The Definitive Guide to Selling an Ecommerce Business (part 1/3)

Selling Your Ecommerce Business

You’ve undoubtedly put hundreds, if not thousands of hours of blood, sweat and tears into your business.  For some reason or another, you have decided to part ways with it.  It may be that you built it with the intention of selling, you want to purchase another asset such as a house or apartment complex.  Or, you are like many of our clients and you simply enjoy the process of building businesses more than you do of running them.

In order to sell your Ecommerce business with a website broker like Upward Exits, there are some criteria your business must meet:

  • Make at least $50k in profit per year.
  • Be at least two year old.
  • Must not be dependent on a skill or asset that only you possess.  (this rules out people selling their own artwork or pottery.)

You can still sell your business if it doesn’t check all of these boxes, but it is really too small for a website broker like us to help you.  You may look into selling it on a forum or message board in addition to listing it on a platform like flippa.  You can feel free to reach out to us anyways and we can recommend you to one of our competitors who may have the capacity to serve smaller businesses.

How Much is My Ecommerce Business Worth?

As of the writing of this post (January 2019) we are seeing most Ecommerce businesses sell for between 2.5 X and 3.5 X their annual profit. 

Businesses making over $250K in annual profit will be at the higher end of that valuation, while smaller businesses <$100K will be for the lower end of the valuation spectrum.

Factors Affecting Ecommerce Business Valuation

The primary factor affecting the valuation of your Ecommerce business is simple, “how much money is it making you?”  But there are a litany of other factors that play a role in the valuation process for Ecommerce businesses.  We’ll cover a few of the major ones here:

  1. The industry your business is in.

    • Some industries are more popular/ competitive than others.  If a business in the restaurant supply industry is looking to expand its product offering, they may be interested in acquiring another business selling similar products, but it is unlikely that they will purchase a business selling kitchen accessories.

  2. How old your business is. 

    • A sustainable track record of profitability is as good as gold.
  3. Where your business is based.

    • Businesses based in the USA that have tax returns on their business are at a major advantage.  When a business has clean books and tax returns, we can help buyers secure financing to purchase the business.  Not only does this provide cash closings for the buyers, it also gets the business a higher valuation.
  4. How many hrs./ Week are you working in your business.

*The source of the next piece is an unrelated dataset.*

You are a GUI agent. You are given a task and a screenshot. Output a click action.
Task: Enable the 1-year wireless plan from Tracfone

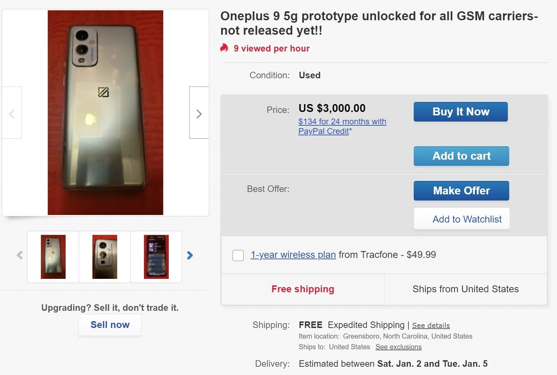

    • If you’ve managed to streamline your business operations either through the use of software or through hiring employees, it is far more valuable than if you have to spend 20+ hrs./week in the business.  Most buyers are looking to purchase income producing assets, not jobs.
  5. What countries are you selling to.

    • If you are able to fulfill product to several geographic regions, this enhances your business value. 
  6. How are you sourcing product.

    • Are these non-proprietary products that you are marking-up 200% and reselling? Your days are limited and your competitors are close.  We likely won’t be listing your business for sale. 
    • Do you have proprietary products or unique relationships with your suppliers? That’s a business that will see some attention from buyers.
  7.  Fulfillment.

    • More and more businesses are turning to fulfillment solutions such as Amazon FBA or ship station.  If you are one of the few lone survivors of the warehouse days, you should have very clean operating procedures that a buyer not located in your area can operate.
  8. Traffic sources.

    • Customer acquisition is still the name of the game in Ecommerce.  Businesses with blended traffic channels will see higher valuations than businesses that are completely reliant on one traffic source.  If there was an exception to this rule, it would be the rare Ecommerce business that gets the majority of it’s traffic organically, either by superior SEO or superior branding.
  9. Other assets.

    • We see a number of businesses that have utility patents on their products.  Patents, email lists, social media followings and recognizable brands are the assets that are most commonly found in successful ecommerce businesses.

  10. Sales channels.

    • Ecommerce businesses that are able to add productive sales channels such as Amazon, Walmart.com or wholesale without substantially increasing their workload will see a meaningful increase in their valuation.  This is particularly common in businesses selling for over $500K.